(Item-finding entries)
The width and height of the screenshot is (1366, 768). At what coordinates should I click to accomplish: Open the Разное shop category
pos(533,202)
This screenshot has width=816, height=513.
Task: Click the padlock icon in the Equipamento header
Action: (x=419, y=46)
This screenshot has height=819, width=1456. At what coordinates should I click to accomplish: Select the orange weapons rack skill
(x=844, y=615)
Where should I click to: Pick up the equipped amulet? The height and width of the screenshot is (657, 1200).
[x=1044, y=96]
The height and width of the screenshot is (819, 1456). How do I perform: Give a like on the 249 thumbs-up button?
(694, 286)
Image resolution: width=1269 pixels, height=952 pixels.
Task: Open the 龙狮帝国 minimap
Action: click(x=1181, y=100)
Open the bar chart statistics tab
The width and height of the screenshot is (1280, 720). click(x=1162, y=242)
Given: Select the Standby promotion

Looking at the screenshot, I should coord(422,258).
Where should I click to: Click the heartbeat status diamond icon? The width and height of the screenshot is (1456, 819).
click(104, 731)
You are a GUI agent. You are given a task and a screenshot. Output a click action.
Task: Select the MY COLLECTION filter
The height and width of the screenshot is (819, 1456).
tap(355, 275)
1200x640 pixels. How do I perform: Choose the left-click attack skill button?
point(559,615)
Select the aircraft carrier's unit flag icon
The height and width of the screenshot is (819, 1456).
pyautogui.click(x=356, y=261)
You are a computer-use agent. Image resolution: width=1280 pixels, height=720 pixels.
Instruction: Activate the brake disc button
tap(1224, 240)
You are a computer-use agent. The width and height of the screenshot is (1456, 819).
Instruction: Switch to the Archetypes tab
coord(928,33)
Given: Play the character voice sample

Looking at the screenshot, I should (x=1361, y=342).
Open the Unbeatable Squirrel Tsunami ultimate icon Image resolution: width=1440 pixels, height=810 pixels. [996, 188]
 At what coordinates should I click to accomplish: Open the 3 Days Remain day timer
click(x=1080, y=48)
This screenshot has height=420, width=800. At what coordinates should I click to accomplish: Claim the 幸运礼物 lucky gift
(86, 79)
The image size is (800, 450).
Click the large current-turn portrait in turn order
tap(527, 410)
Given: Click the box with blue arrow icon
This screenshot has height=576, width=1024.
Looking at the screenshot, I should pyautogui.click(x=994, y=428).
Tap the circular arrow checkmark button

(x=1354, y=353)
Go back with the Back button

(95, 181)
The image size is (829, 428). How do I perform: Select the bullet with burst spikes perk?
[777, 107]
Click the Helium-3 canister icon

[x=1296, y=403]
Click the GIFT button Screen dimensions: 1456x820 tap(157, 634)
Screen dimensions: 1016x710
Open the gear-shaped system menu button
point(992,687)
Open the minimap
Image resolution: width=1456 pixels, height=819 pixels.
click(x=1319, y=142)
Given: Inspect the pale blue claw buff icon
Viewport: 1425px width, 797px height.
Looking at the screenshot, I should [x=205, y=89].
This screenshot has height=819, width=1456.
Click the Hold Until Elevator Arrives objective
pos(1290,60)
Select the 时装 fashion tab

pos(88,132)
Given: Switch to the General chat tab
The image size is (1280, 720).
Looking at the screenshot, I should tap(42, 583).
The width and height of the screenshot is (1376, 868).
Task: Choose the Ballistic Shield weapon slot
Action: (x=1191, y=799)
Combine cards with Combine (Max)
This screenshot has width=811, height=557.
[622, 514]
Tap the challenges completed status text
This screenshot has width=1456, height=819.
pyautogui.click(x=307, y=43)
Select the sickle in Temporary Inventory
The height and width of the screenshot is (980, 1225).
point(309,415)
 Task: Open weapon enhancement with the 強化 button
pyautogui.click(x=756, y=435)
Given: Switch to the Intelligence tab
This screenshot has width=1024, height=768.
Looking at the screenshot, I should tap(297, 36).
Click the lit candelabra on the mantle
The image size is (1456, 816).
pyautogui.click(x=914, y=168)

> [Task objective]: Pull out each line of the entries above that contains the word "with".

> [Task answer]:
Given: Click the box with blue arrow icon
Go back with the Back button
The image size is (829, 428). How do I perform: Select the bullet with burst spikes perk?
Combine cards with Combine (Max)
 Task: Open weapon enhancement with the 強化 button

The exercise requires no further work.